Generalize the above thoughts and we have the following theorem.

Master Theorem

Assume $T(N)$ is the time cost for a recursive algorithm, and satisfies

$$T(N)=\{\begin{array}{l}O(1),N=1\\ aT(N/b)+f(N),N>1\end{array}$$

where $a\ge 1$, $b>1$ and $f(N)>0$ for sufficient large $N$.

(i) If there exists $\epsilon >0$ such that $f(N)=O(N^{{\log }_{b}a-\epsilon })$, then $T(N)=\mathrm{\Theta }(N^{{\log }_{b}a})$.

(ii) If $f(N)=\mathrm{\Theta }(N^{{\log }_{b}a})$, then $T(N)=\mathrm{\Theta }(N^{{\log }_{b}a}\log N)$.

(iii) If there exists $\epsilon >0$, such that $f(N)=\mathrm{\Omega }(N^{{\log }_{b}a+\epsilon })$, and for sufficient large $N$, $af(N/b)\le cf(N)$, $c<1$, then $T(N)=\mathrm{\Theta }(f(N))$.

The above $\epsilon$ in (i) and (iii) denotes the relationship on polynomial. And the latter condition in (iii) of the above theorem is called regularity condition.

The focus is to compare the relative size between $N^{{\log }_{b}a}$ and $f(N)$. If the former is larger, then time cost is determined by $T(N)=aT(N/b)$, which is $O(N^{{\log }_{b}a})$, meaning the bifurcation of the tree is large enough such that the time cost of each layer can be ignored. However, on the other hand, if the latter is larger, then time cost is determined by $f(N)$, which is $O(f(N))$.

Q1. Solve for time cost $T(n)$ in the following situation

(i) $T(n)=9T(n/3)+n$

(ii) $T(n)=T(2n/3)+1$

(iii) $T(n)=3T(n/4)+n\lg n$

Answer for (i)Answer for (ii)Answer for (iii)

$$n^{{\log }_{b}a}=n^{{\log }_{3}9}=n^2>n$$

so

$$f(n)=n=O(n^{{\log }_{b}a})$$

which is (i) of Master Theorem. So $T(n)=\mathrm{\Theta }(n^2)$.

$$n^{{\log }_{b}a}=n^{{\log }_{3/2}1}=n^0=1$$

so

$$f(n)=1=\mathrm{\Theta }(1)=\mathrm{\Theta }(n^{{\log }_{b}a})$$

which is (ii) of Master Theorem. So $T(n)=\mathrm{\Theta }(\log n)$.

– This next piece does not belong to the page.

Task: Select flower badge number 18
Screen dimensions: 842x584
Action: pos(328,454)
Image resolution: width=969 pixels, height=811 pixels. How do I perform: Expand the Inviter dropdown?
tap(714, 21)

$$n^{{\log }_{b}a}=n^{{\log }_{4}3}<n^1<n\lg n$$

which does not satisfy (i), (ii) of Master Theorem, so we need to confirm if it satisfies the regularity condition of (iii) in Master Theorem. Notice that

$$af(n/b)=3\frac{n}{4}\lg \left(\frac{n}{4}\right)$$

So if we choose $c=3/4$, then

$$af(n/b)\le cf(n),\mathrm{\forall }n\ge 1$$

So it satisfies (iii) of Master Theorem. Thus time cost $T(n)=\mathrm{\Theta }(n\log n)$

Notice that there exists gap between (i) and (ii) in Master Theorem, cause some function may not satisfy $\epsilon$. There also exsits a gap between (i) and (ii) in Master Theorem, cause the regularity condition.

Q2. Solve for time cost $T(n)$ in the following situation

(i) $T(n)=2T(n/2)+n\lg n$

(ii) $T(n)=T(n/2)+n(2-\cos n\pi )$

Answer

The above two could not be solved by Master Theorem. We have to use recursive tree.

Divide & Conquer

• 二分搜索

C++

BinarySearch(A, x)
    left, right = 0, len(A)-1

    while left<=right:
        mid = (left+right)/2
        if(x==A[mid]):
            return mid;
        else if (A[mid]<x):
            left = mid+1;
        else if (A[mid]>x):
            right = mid-1;

    return -1;

time cost $O(logn)$, space cost $O(1)$.

C++

BinarySearch(A, x, left, right)
    if left> right:
        return -1;

    mid = (left+right)/2;

    if(A[mid]==x):
        return mid;
    else if (A[mid]<x):
        return BinarySearch(A,x, mid+1,right);
    else if (A[mid]>x):
        return BinarySearch(A,x, left, mid-1);

time cost $O(logn)$, space cost $O(logn)$.